El académico señaló que, durante más de una década, el proyecto ha transitado por consultas públicas, estudios especializados, revisiones regulatorias y resoluciones judiciales, un proceso que, afirmó, refleja el grado de escrutinio al que ha sido sometida esta inversión estratégica.
La opinión del especialista ocurre en medio de un escenario global marcado por tensiones geopolíticas y disrupciones energéticas, en el que inversiones como ésta cobran relevancia porque fortalecen la producción de insumos clave (fertilizantes) y perfilan al noroeste de México como un punto estratégico para la industria agroalimentaria.
Un proyecto respaldado por procesos técnicos
Vega Picos explicó que las autorizaciones otorgadas por las autoridades federales son resultado de procedimientos técnicos y legales que buscan garantizar el cumplimiento de la normatividad ambiental vigente.
La planta, que representa una inversión superior a 1,800 millones de dólares, incorpora tecnologías orientadas a mejorar la eficiencia energética y reducir el impacto ambiental de la producción de amoniaco, uno de los principales desafíos de esta industria a nivel internacional.
Entre las innovaciones contempladas destacan sistemas de recuperación de energía y optimización de procesos, diseñados para disminuir el consumo energético y fortalecer la sostenibilidad operativa.
Conservación ambiental y monitoreo permanente
El especialista agregó que el proyecto incluye programas permanentes de monitoreo de biodiversidad y acciones de conservación en la Bahía de Ohuira, considerada una de las zonas ecológicas más importantes del noroeste del país.
Indicó que estos mecanismos forman parte de los compromisos ambientales establecidos para dar seguimiento a la operación de la planta y mantener vigilancia sobre las condiciones del entorno.
Impacto para el campo y la competitividad
Además del componente ambiental, Vega Picos destacó la relevancia del proyecto para fortalecer la producción nacional de amoniaco, reduciendo la dependencia de importaciones que implican mayores emisiones derivadas del transporte internacional.
Subrayó que garantizar el suministro de este insumo resulta estratégico para la fabricación de fertilizantes nitrogenados que sostienen la productividad agrícola, particularmente en Sinaloa, uno de los principales estados productores de alimentos del país.
Actualmente, la planta registra un avance de construcción cercano al 80 % y se prevé que produzca alrededor de 800 mil toneladas de amoniaco al año.
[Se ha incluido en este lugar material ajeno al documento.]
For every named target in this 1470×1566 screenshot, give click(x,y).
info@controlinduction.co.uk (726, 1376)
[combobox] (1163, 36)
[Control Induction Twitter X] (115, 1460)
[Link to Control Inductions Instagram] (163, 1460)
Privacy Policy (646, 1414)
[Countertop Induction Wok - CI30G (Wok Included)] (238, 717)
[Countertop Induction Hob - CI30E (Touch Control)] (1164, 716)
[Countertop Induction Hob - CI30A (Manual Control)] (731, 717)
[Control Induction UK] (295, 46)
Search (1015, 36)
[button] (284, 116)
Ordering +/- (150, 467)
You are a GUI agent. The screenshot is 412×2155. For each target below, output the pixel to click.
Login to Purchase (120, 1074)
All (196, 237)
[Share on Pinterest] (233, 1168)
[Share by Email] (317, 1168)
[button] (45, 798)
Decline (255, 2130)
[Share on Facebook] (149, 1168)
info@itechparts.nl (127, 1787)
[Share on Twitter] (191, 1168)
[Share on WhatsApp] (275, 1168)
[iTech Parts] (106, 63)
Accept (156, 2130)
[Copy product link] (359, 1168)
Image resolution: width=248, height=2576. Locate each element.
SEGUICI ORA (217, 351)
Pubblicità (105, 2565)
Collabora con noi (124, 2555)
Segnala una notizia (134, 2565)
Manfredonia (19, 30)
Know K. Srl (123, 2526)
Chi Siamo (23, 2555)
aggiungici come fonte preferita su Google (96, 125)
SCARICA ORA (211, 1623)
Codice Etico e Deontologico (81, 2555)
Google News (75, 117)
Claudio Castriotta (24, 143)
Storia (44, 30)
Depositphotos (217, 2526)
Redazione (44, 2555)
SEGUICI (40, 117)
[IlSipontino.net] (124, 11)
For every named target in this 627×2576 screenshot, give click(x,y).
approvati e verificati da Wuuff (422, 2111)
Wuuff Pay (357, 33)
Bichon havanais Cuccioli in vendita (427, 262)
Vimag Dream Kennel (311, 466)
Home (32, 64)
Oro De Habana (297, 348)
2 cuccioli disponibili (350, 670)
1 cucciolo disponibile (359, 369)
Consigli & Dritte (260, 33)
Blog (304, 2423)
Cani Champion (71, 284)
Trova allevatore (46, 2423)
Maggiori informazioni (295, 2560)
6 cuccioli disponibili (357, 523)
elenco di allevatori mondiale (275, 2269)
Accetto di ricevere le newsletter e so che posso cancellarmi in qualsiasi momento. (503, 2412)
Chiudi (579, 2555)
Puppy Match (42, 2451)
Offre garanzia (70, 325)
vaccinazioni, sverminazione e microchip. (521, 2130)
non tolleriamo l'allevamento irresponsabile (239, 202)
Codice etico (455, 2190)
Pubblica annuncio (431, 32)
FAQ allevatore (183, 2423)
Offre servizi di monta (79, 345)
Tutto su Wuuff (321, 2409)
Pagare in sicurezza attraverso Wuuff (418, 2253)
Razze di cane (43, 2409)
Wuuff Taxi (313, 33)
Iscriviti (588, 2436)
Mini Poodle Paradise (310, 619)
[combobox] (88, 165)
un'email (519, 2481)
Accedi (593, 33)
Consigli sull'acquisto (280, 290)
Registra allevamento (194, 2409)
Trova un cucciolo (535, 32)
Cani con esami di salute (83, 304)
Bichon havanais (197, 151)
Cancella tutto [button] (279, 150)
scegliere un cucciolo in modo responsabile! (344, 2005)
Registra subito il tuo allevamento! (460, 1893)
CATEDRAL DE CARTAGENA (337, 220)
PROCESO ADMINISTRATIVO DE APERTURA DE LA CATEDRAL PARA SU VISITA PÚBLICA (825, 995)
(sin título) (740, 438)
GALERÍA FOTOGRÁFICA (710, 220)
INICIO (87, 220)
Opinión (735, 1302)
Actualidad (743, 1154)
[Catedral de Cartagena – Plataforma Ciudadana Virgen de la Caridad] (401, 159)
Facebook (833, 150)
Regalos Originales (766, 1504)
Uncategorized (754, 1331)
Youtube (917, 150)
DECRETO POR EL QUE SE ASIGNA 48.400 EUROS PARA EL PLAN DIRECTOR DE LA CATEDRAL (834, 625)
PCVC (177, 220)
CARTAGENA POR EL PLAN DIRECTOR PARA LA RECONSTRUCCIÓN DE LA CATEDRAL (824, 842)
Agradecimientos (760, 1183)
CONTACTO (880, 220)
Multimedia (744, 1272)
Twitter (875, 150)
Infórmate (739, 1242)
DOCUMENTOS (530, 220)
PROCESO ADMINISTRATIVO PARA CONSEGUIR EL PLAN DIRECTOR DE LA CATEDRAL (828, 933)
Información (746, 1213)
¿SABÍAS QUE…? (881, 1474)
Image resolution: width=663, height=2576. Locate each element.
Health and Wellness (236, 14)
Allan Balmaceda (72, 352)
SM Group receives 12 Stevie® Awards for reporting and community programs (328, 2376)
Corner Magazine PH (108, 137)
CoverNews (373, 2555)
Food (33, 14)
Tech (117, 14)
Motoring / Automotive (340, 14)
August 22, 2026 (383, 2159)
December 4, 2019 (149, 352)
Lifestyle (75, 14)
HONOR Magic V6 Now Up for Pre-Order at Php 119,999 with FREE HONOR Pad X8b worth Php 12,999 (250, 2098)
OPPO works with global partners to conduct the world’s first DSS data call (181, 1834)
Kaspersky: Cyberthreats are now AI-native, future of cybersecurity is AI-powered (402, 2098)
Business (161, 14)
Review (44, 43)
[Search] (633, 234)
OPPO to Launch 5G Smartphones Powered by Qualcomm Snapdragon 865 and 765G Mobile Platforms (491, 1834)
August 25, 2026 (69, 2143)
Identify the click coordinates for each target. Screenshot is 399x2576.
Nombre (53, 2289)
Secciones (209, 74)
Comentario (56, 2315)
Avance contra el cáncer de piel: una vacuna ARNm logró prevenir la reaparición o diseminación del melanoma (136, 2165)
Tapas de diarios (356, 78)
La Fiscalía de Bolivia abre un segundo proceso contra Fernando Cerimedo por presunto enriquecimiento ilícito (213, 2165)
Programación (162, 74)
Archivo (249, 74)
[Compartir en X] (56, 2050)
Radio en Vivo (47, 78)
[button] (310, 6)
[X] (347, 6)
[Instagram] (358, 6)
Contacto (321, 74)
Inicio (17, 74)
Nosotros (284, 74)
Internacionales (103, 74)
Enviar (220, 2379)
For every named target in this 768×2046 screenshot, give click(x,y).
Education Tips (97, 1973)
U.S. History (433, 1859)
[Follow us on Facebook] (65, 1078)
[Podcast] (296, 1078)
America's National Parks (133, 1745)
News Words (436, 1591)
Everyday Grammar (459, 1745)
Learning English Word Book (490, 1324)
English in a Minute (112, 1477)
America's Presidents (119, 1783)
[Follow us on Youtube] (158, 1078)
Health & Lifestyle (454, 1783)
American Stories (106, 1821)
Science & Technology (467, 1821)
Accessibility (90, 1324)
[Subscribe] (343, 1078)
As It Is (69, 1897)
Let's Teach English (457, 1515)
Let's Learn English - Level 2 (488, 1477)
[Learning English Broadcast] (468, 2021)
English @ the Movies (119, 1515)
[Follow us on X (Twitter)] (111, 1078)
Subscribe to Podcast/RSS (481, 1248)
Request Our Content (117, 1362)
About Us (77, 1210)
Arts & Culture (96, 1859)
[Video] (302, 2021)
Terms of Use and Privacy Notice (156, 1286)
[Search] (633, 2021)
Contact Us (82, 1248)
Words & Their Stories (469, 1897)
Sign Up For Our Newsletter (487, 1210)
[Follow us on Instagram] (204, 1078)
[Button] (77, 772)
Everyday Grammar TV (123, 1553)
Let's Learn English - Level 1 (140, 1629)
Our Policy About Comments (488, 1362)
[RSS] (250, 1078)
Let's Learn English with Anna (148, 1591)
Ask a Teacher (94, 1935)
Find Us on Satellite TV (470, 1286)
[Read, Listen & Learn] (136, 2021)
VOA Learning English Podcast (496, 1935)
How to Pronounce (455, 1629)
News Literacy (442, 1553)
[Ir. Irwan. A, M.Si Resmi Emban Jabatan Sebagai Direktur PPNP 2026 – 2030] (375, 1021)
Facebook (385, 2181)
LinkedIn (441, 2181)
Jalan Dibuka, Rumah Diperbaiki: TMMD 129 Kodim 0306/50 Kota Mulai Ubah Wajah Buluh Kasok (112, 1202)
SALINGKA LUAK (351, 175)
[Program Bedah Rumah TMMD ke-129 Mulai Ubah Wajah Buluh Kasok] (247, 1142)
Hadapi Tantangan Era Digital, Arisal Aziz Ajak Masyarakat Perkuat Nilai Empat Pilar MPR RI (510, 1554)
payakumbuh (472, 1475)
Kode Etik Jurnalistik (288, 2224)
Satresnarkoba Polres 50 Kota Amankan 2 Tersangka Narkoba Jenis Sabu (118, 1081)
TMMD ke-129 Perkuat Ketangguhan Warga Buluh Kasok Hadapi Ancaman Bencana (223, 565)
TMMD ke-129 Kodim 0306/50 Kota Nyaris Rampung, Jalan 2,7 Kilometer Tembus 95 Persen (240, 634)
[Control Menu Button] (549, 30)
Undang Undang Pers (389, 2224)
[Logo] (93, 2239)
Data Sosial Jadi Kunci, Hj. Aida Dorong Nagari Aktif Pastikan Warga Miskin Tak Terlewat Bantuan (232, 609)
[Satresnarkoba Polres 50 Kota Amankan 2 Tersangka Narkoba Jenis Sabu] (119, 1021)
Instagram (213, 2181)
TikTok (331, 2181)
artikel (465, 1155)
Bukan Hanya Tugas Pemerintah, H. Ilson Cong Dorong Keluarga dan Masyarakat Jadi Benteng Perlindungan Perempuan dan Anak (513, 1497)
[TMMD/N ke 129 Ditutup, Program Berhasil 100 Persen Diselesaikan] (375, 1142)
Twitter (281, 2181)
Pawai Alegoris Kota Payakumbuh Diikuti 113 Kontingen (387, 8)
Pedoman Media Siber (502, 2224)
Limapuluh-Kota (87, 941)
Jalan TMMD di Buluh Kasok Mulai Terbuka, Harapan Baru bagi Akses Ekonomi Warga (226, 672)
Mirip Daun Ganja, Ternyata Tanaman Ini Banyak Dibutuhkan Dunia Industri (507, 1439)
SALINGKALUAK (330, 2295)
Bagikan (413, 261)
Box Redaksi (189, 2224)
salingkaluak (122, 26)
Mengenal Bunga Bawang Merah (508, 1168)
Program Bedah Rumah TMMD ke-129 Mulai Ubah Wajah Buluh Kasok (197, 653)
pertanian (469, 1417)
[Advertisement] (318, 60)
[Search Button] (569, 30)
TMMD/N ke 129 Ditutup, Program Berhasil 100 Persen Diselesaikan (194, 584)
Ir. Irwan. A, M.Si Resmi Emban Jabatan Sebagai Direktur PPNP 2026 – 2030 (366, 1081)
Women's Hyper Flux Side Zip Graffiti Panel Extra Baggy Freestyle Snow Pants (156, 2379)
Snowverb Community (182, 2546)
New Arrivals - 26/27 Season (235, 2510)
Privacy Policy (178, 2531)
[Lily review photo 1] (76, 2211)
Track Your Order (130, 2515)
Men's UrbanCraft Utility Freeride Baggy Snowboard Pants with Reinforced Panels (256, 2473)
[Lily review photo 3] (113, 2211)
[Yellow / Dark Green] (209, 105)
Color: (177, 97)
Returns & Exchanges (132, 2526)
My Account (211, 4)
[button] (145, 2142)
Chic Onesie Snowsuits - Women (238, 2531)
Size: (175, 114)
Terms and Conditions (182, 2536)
Durante su desarrollo genera aproximadamente 3 mil empleos directos, además de miles de fuentes de trabajo indirectas y una importante derrama económica para la región.
Para el doctor Vega Picos, el análisis del proyecto debe mantenerse sustentado en evidencia técnica y datos verificables.
Consideró que, tras años de estudios, evaluaciones y supervisión institucional, la planta se consolida como uno de los desarrollos industriales más analizados de la industria mexicana.